# Timing??



## mick b (8 Sep 2008)

Hi All,

Ok, I'm adding dry ferts (EI) on a daily basis (as instructed to off-set my nightly Water changes), so when is the best time to add the ferts?

WC occurs through the night, finishes about 6AM, lights (main) come on at 12AM (lunchtime), so is it best to add the ferts early morning just after WC ends, or wait untill about lunchtime when the plants are lit and active?

Cheers,  Mick B


----------



## Garuf (8 Sep 2008)

The earlier better. Are you doing water changes every day or something, I don't really get your system.


----------



## a1Matt (8 Sep 2008)

I would add it after the water change, so as to minimise loss of ferts during the change.
I would then add it as early on in the photoperiod as possible so that the plants have it available sooner.

It sounds like you will be doing that already, so that gives you a window between 6am and 12 - If you have any natural light hitting the tnak during this time then I would go for as early as possible.  If not, then I would go for whenever suits you!


----------



## JamesC (8 Sep 2008)

As long as the ferts are added before the lights come on I don't really see that it matters that much if they are added at 6 or at 12. Some people say that it is best to add just before lights on so that there is more iron available for the plants.

James


----------



## mick b (8 Sep 2008)

Hi Garuf / Matt,

Thanks for the replies,  

My 'system' is a large planted Discus tank, which has an automated WC system (approx 10% each night) which finishes at about 6.00 AM each morning.

The tank gets some natural light (minimal) but the main T5's etc come on at 12.00AM.

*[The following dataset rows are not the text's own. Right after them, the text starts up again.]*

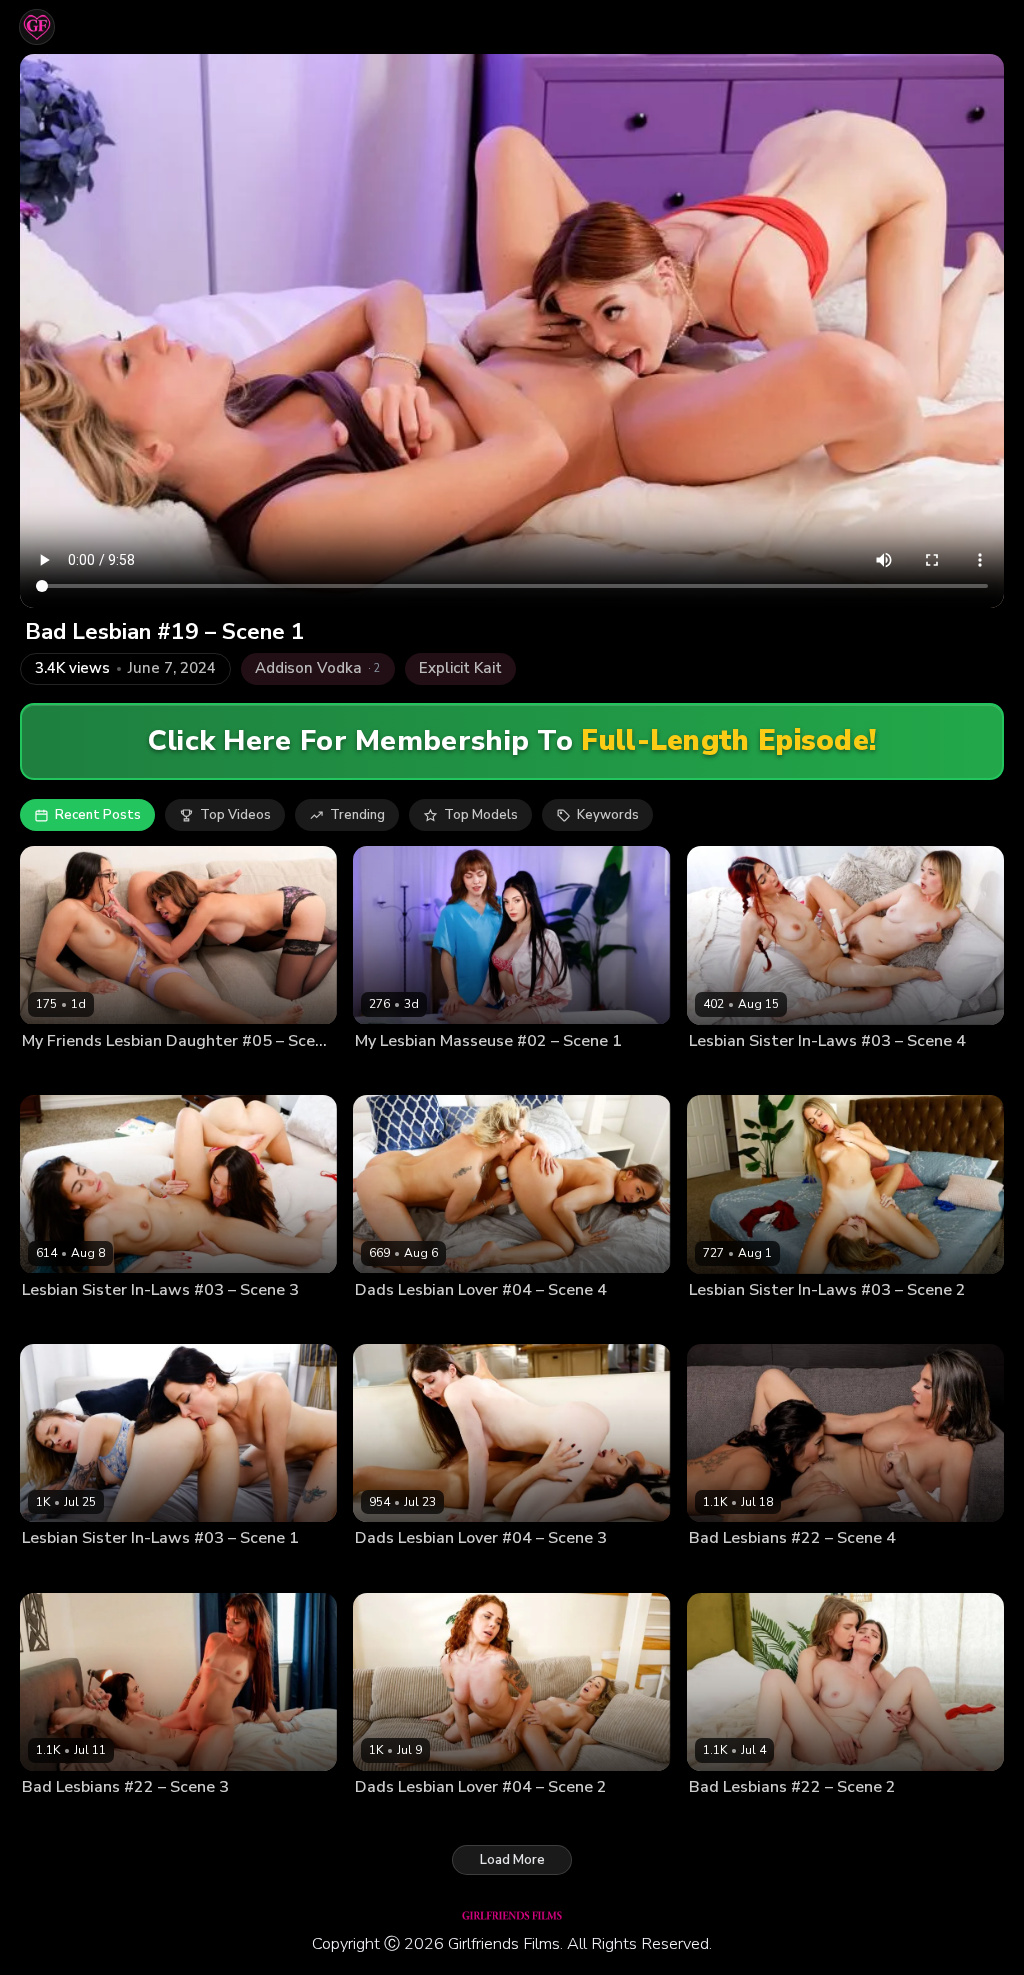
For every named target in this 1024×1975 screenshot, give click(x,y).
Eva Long (49, 1073)
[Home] (37, 27)
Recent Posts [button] (98, 815)
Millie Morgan (454, 1819)
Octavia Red (793, 1819)
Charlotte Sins (396, 1073)
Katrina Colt (125, 1322)
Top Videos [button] (235, 815)
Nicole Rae (720, 1819)
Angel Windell (64, 1819)
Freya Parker (481, 1073)
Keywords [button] (608, 815)
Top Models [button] (481, 815)
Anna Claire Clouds (79, 1570)
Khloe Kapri (789, 1322)
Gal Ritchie (53, 1322)
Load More (512, 1860)
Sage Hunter (149, 1819)
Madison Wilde (127, 1073)
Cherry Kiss (389, 1322)
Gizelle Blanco (472, 1322)
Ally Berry (718, 1570)
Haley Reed (176, 1570)
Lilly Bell (715, 1073)
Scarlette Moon (791, 1073)
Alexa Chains (393, 1570)
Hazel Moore (476, 1570)
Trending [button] (357, 815)
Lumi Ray (381, 1819)
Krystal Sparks (797, 1570)
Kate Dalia (719, 1322)
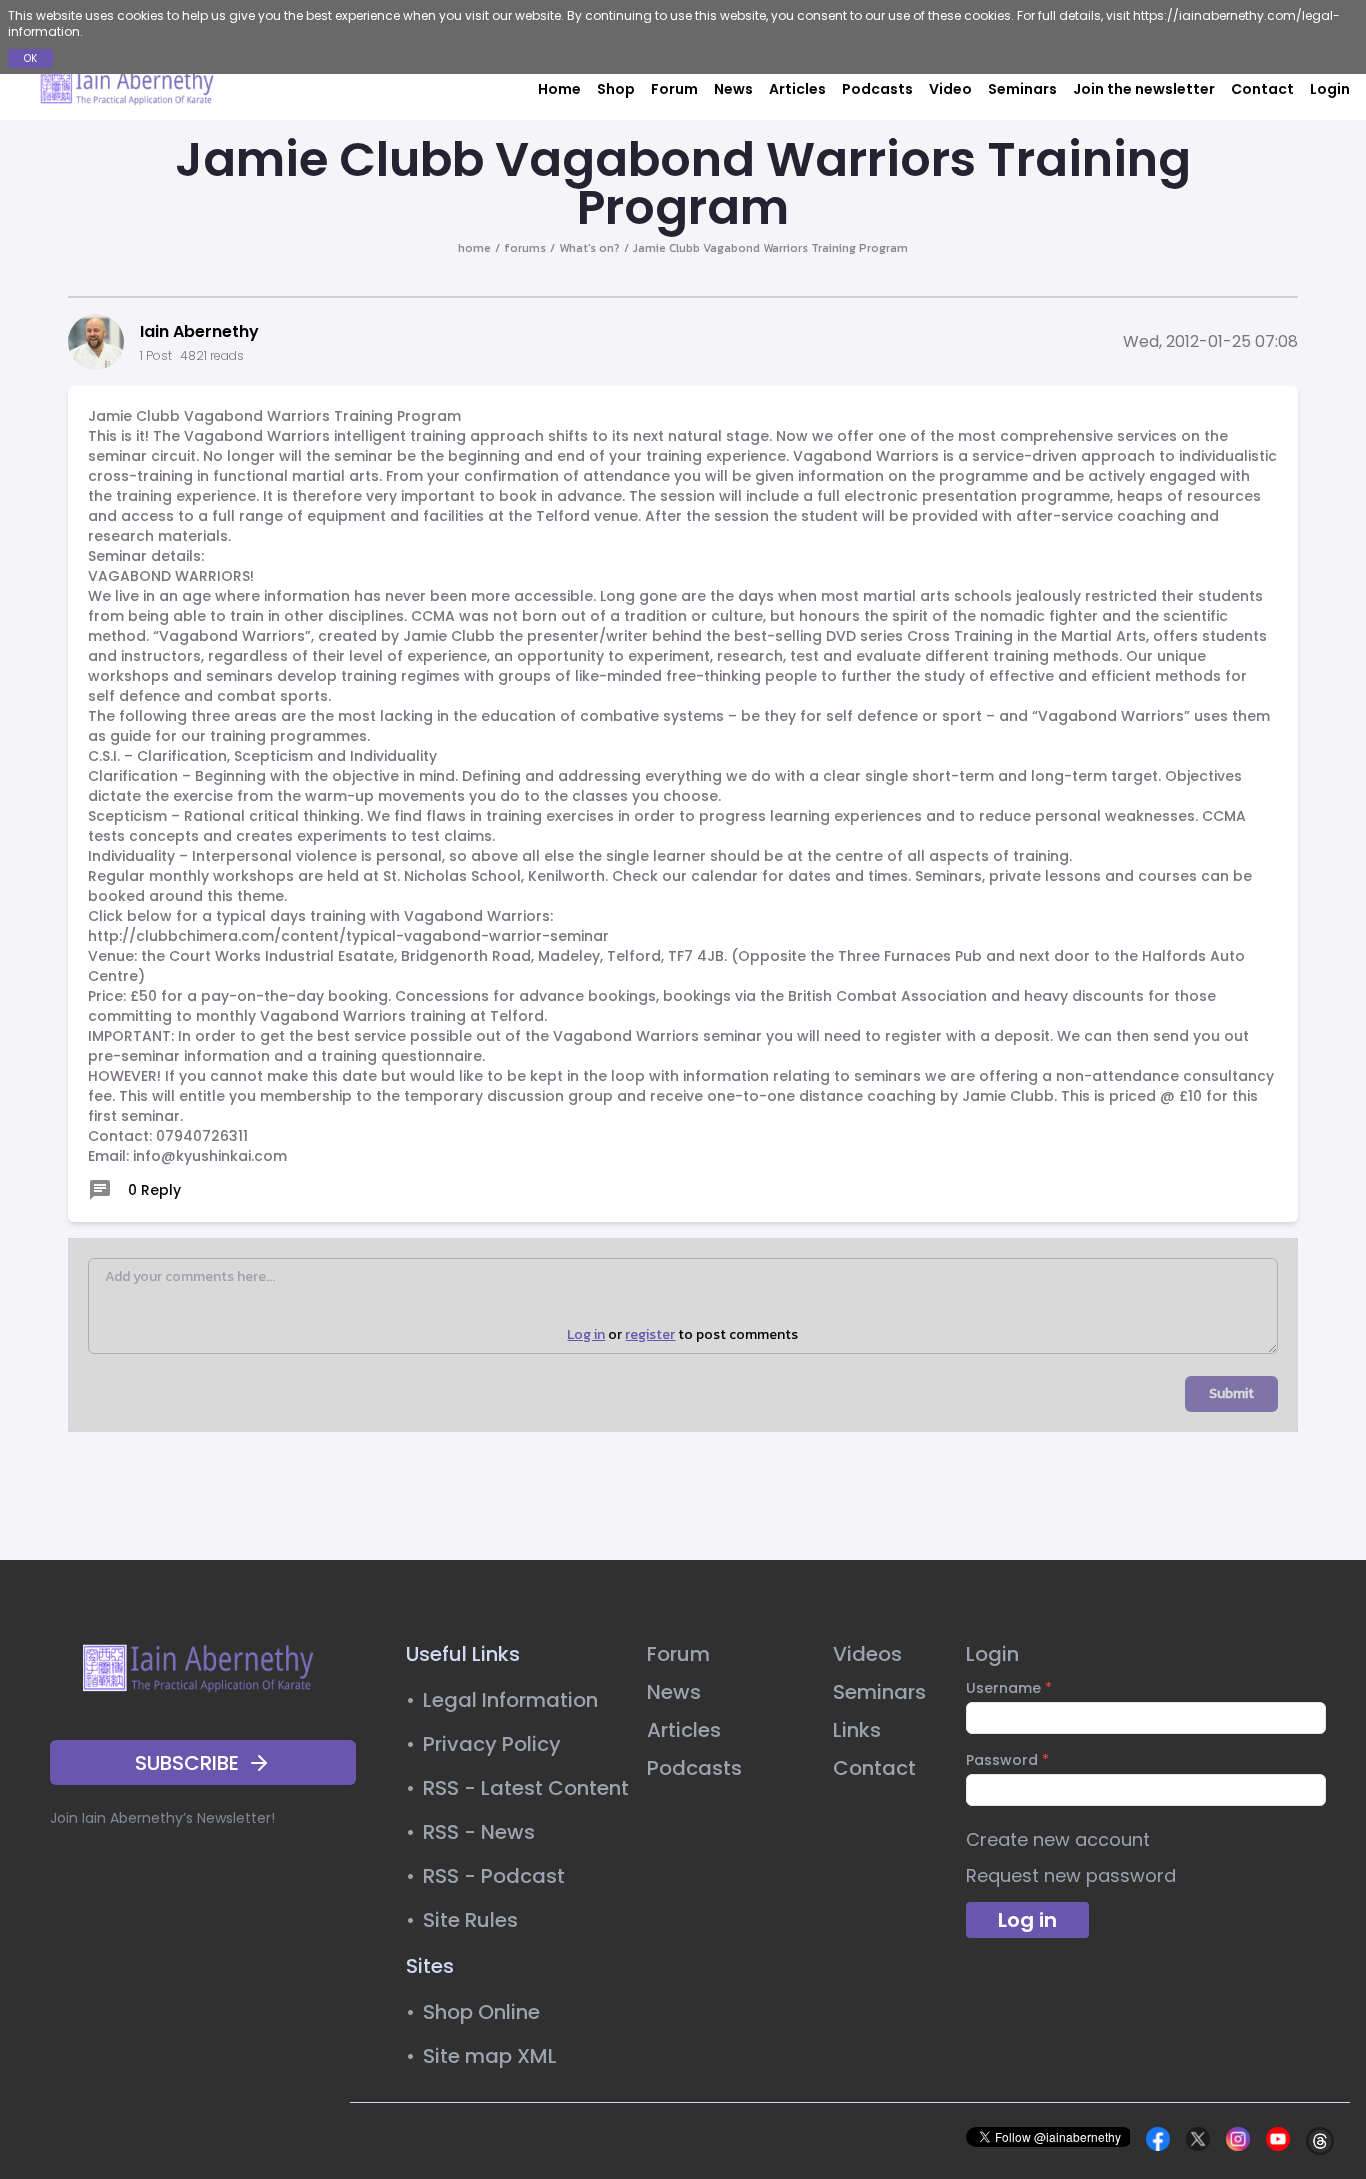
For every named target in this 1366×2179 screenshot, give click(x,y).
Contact (1262, 89)
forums (525, 248)
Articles (797, 89)
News (733, 89)
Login (1330, 89)
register (650, 1335)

As I understand it, the ferts being added, are effectivly oxidised by the organics in the tank (over time), so I'm thinking, 1/2 hour before main lights on would be optimal, as the plants will not 'take-up-ferts' while the lights are off, but the oxidation can/does occur during lights-off period? and adding just before lights-on, maximises the 'up-take' period?

Make any sence?

Cheers,  Mick B


----------



## Garuf (8 Sep 2008)

It does make sense now but I'm thinking you probably need a custom drawn up system of dosing rather than EI to allow for the frequent water changes and no large "reset" water change. Though I'm no expert on the subject, just something I think might effect how you dose.


----------



## mick b (8 Sep 2008)

Hi Garuf,

I tend to agree, to some extent, I'm using PMDD without the water   or EI based on a daily routine (not weekly).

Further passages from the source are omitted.